The Isle of Man has been put on notice by the EU to reform its tax structure, as part of moves to clamp down on aggressive tax avoidance.

The IoM, along with Bermuda, the Cayman Islands, Guernsey and Jersey, has been put on a “grey list” of 47 countries that have promised to meet EU tax requirements by the end of next year, or 2019 for developing countries. If they do not, they face being included in a new tax haven blacklist released yesterday.

The island, which is a UK crown dependency, has been in the news during the past few weeks following the Paradise Papers leak of information from legal firm Appleby, which revealed how wealthy people and corporations around the world are using tax loopholes and avoidance schemes to avoid paying taxes. The Isle of Man came under particular scrutiny for how it charges value added tax (or sales tax) on business jets registered there – its government agreed to review its approach after the EU criticised it for not applying the rules properly.

Seventeen countries have been put on the new blacklist – the first drawn up by the EU, which is trying to stop hundreds of billions of pounds being lost to tax avoidance every year, and created following 10 months of investigation by officials. They are American Samoa, Bahrain, Barbados, Grenada, Guam, South Korea, Macau, Marshall Islands, Mongolia, Namibia, Palau, Panama, St Lucia, Samoa, Trinidad and Tobago, Tunisia and the United Arab Emirates.

The EU says they are not doing enough to crack down on offshore avoidance schemes. Inclusion in the blacklist means they may no longer be used by its institutions for international financial operations, and transactions involving them could be subject to greater scrutiny.

The lists will be reviewed and updated annually.

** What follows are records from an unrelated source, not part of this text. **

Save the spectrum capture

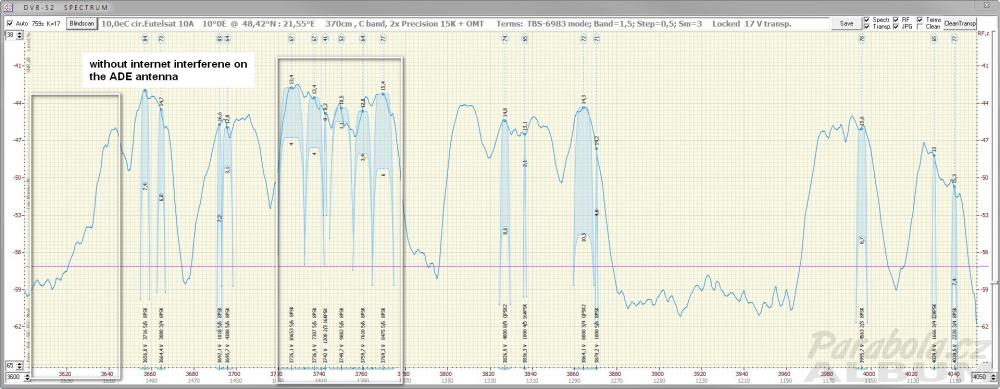846,24
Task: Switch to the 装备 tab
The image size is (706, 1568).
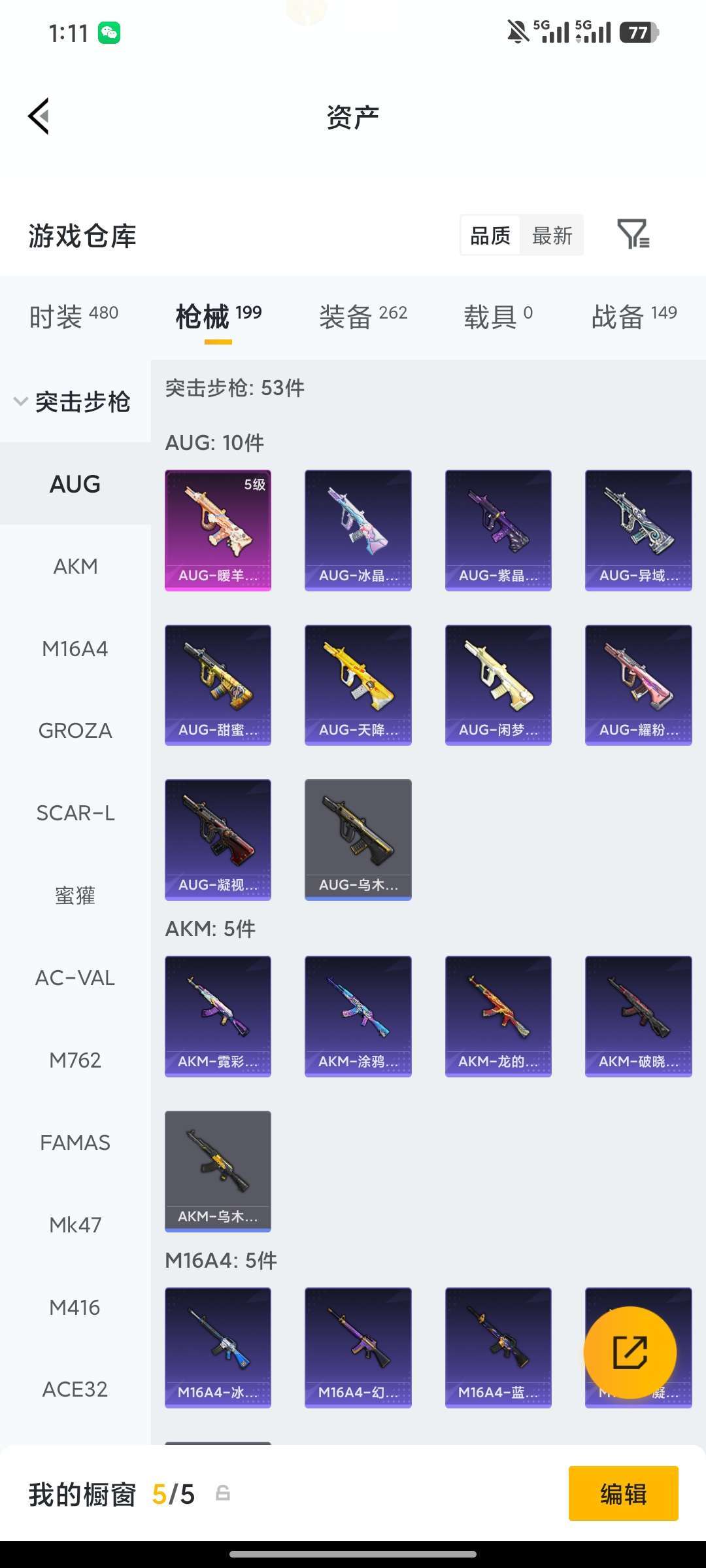Action: click(363, 317)
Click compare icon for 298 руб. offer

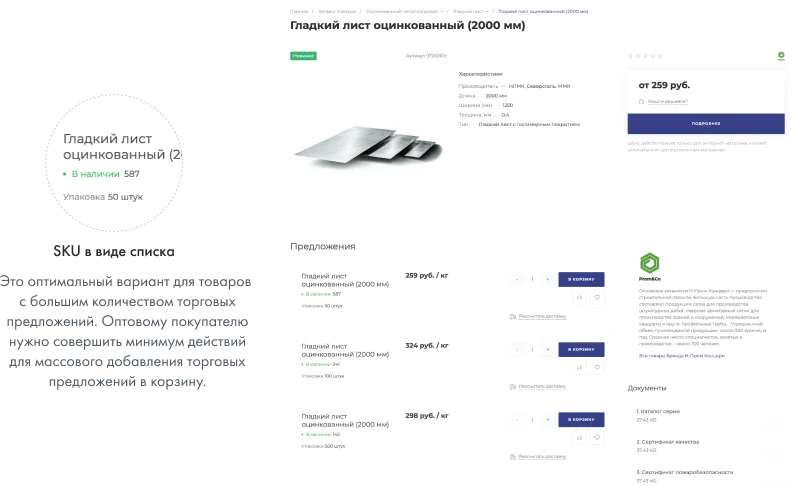click(579, 437)
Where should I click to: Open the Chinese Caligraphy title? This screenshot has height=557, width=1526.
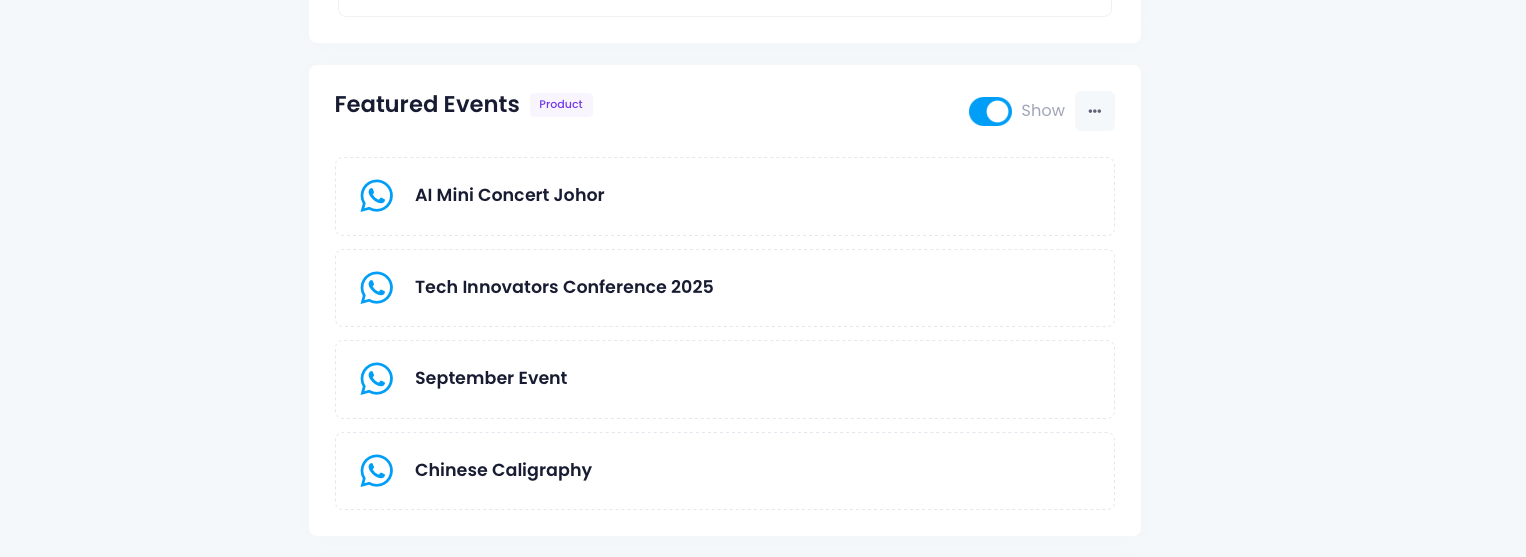503,470
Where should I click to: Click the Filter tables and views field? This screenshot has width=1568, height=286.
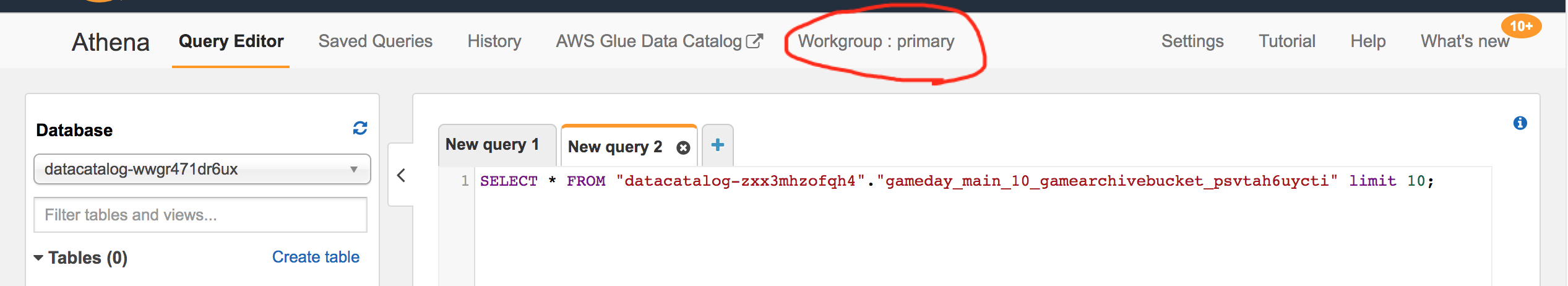click(x=200, y=215)
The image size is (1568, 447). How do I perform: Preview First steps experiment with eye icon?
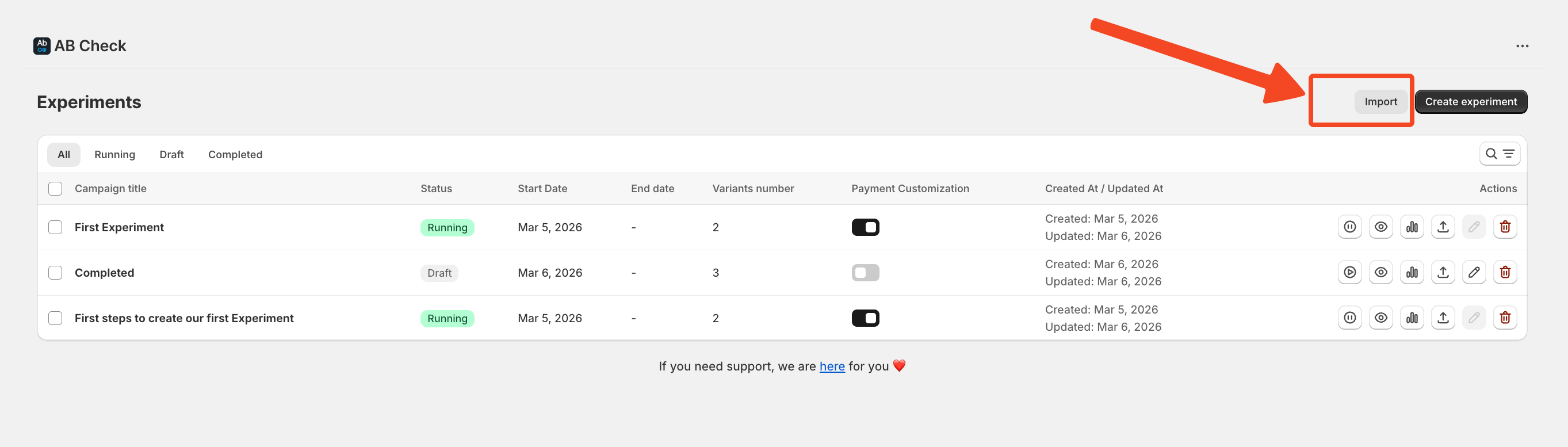pos(1380,318)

Pierre Moscovici, the European commissioner for economic and financial affairs, taxation and customs, welcomed the blacklist – created by the European Council’s Code of Conduct group of EU member states’ finance ministers – as a “key victory for transparency and fairness”, according to The Independent newspaper.

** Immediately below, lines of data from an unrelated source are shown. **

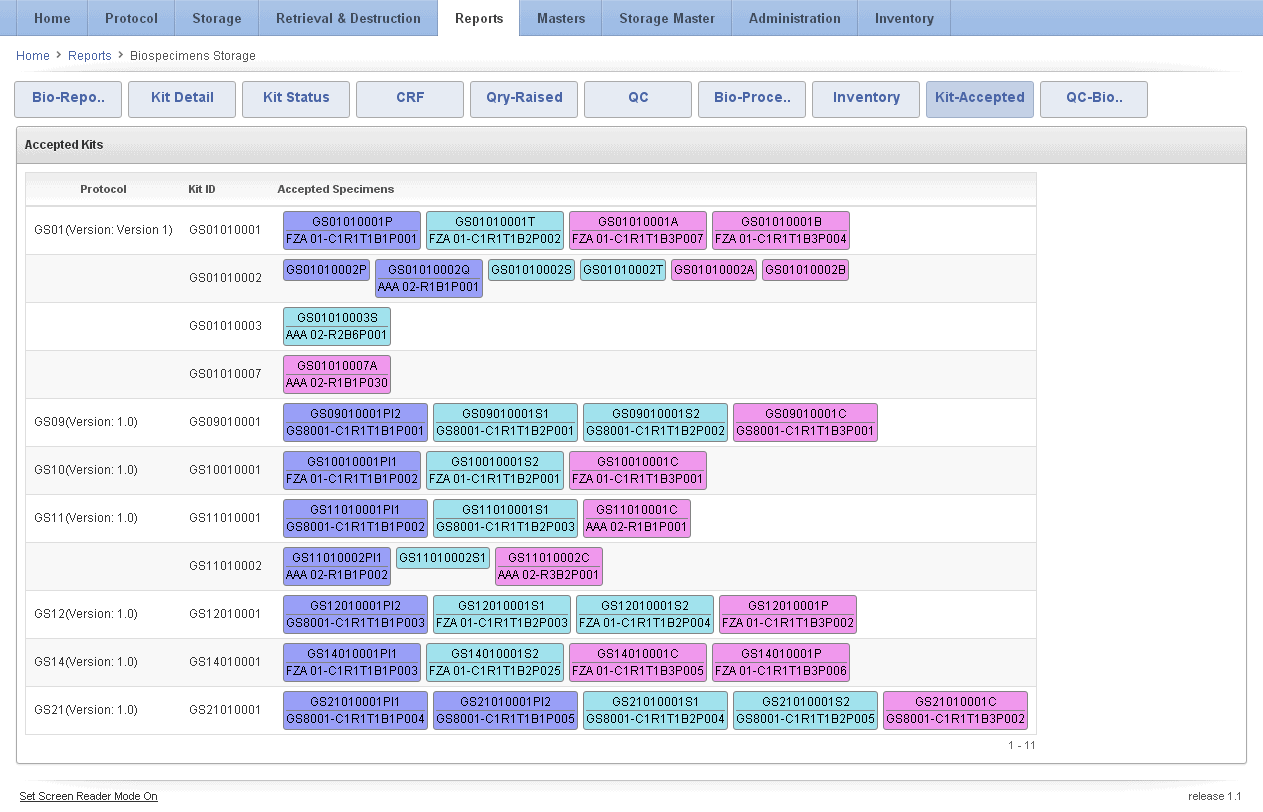The height and width of the screenshot is (812, 1263).
Task: Open the Kit Detail report
Action: coord(182,98)
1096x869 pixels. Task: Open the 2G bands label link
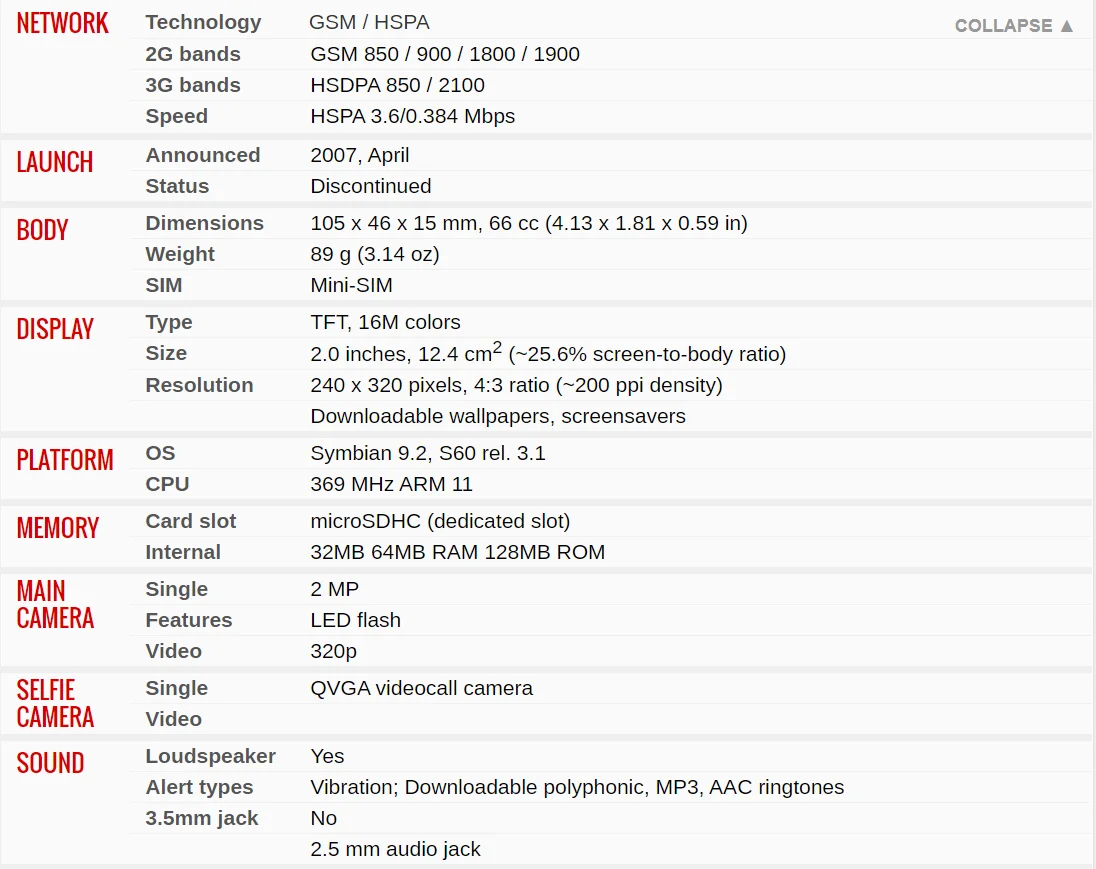[x=193, y=54]
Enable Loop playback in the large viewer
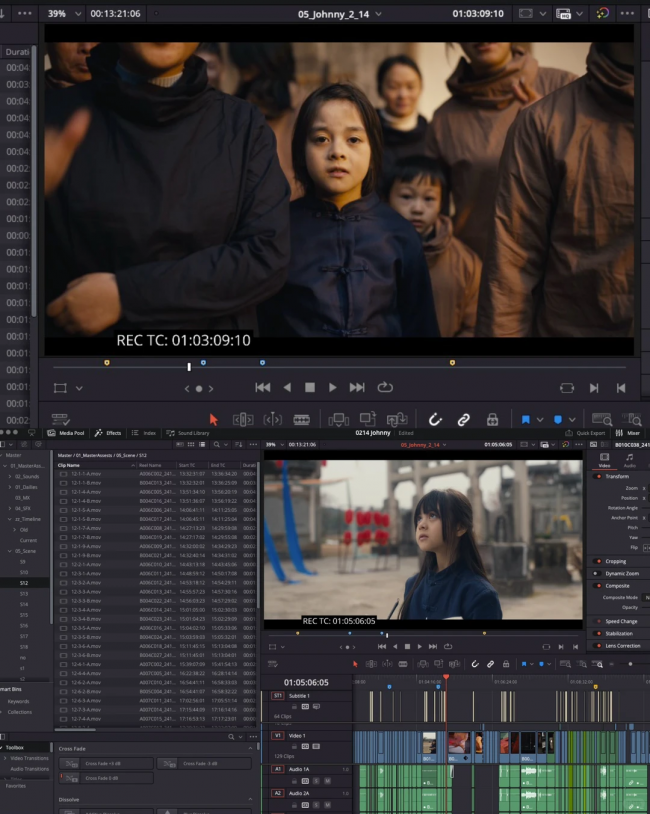Viewport: 650px width, 814px height. pos(385,388)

But he warned that “the process does not stop here” and added: “We must intensify the pressure on listed countries to change their ways.

“Blacklisted jurisdictions must face consequences in the form of dissuasive sanctions, while those that have made commitments must follow up on them quickly and credibly. There must be no naivety: promises must be turned into actions. No one must get a free pass.”

Some critics of the list have complained that it does not include countries such as Ireland and Luxembourg or seem to be based on an objective set of criteria, HM Treasury described it as “an important step in our ongoing efforts to tackle tax avoidance and evasion internationally”.

A spokesman added: “For those that are on today’s list, we hope that this increased scrutiny and the potential for counter-measures will lead them to reconsider their approach.”